U.N. Secretary General Ban Ki-moon is urging the Ethiopian government to ensure “the protection of fundamental human rights,” the AP reports. A Ban spokesman said Monday the Secretary General “reiterates his call for calm” and urges inclusive dialogue in Ethiopia.
The United States also has expressed its concern over Ethiopia’s declared state of emergency, with an emphasis on protecting fundamental freedoms and preventing human rights violations – even as Ethiopian officials revealed strict rules over the weekend that restrict speech on social media and public gatherings.
“We are troubled by the potential impact of the decision to authorize detention without a warrant and to further limit freedom of expression, including by blocking Internet access, prohibiting public gatherings, and imposing curfews,” the U.S. State Department said in a prior statement. “Arresting and silencing independent and critical voices is self-defeating and will lead to greater polarization, and makes it harder to find a solution acceptable to all Ethiopians.”

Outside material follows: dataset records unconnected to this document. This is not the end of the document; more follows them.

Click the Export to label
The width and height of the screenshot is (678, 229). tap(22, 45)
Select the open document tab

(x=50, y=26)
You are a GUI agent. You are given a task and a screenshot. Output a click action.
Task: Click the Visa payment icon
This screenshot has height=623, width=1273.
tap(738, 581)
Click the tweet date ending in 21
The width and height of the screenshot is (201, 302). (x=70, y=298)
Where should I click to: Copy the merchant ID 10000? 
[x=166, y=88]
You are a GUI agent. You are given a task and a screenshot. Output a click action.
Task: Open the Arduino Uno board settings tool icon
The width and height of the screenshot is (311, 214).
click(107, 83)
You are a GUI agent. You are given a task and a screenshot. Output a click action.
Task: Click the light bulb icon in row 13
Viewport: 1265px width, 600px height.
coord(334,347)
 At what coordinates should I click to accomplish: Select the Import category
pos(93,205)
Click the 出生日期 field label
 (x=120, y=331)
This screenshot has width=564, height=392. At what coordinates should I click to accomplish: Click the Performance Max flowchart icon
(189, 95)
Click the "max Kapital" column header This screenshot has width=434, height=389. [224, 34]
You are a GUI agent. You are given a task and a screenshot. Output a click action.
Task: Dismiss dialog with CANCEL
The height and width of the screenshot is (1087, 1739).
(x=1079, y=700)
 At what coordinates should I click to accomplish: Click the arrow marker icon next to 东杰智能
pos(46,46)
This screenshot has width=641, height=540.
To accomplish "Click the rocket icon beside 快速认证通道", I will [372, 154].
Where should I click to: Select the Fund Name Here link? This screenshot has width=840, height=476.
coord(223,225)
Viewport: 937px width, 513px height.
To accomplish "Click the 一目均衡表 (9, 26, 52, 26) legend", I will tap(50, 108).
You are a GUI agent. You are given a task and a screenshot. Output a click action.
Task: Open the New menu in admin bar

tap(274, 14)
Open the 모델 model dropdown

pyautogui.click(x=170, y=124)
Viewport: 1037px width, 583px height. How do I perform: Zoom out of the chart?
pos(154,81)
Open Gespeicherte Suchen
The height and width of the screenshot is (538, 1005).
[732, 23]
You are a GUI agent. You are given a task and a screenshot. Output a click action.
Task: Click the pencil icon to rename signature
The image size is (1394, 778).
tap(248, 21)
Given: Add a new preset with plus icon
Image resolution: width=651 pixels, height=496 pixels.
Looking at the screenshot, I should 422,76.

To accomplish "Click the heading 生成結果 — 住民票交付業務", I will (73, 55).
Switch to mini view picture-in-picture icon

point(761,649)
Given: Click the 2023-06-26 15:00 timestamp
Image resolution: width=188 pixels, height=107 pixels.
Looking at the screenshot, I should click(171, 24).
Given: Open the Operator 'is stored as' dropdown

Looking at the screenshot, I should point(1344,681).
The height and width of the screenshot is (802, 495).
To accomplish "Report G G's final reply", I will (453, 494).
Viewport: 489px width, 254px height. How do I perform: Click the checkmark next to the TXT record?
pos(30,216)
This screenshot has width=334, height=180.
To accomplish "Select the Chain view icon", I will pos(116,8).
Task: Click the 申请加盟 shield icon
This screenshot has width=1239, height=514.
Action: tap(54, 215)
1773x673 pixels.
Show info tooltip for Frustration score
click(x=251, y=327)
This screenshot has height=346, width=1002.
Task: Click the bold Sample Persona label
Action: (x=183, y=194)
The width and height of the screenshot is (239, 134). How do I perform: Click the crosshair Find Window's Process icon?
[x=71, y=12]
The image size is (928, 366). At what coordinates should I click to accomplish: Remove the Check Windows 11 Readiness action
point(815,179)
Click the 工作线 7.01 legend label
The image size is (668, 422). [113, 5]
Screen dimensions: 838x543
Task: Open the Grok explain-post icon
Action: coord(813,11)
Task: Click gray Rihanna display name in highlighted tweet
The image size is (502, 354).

The subsequently released rules, made public on Sunday, make clear that Ethiopian authorities plan to enforce the strict measures during the state of emergency that they previously have employed.
The American message is similar to that of the African Commission on Human and People’s Rights, which called on Ethiopian officials to avoid interfering with citizens’ Internet access or imposing a ban on all protests.
European leaders including German Chancellor Angela Merkel, who last week visited Addis Ababa, also have expressed concern, as have human rights organizations. Among them is Human Rights Watch, which has called on the EU for stronger action on Ethiopia.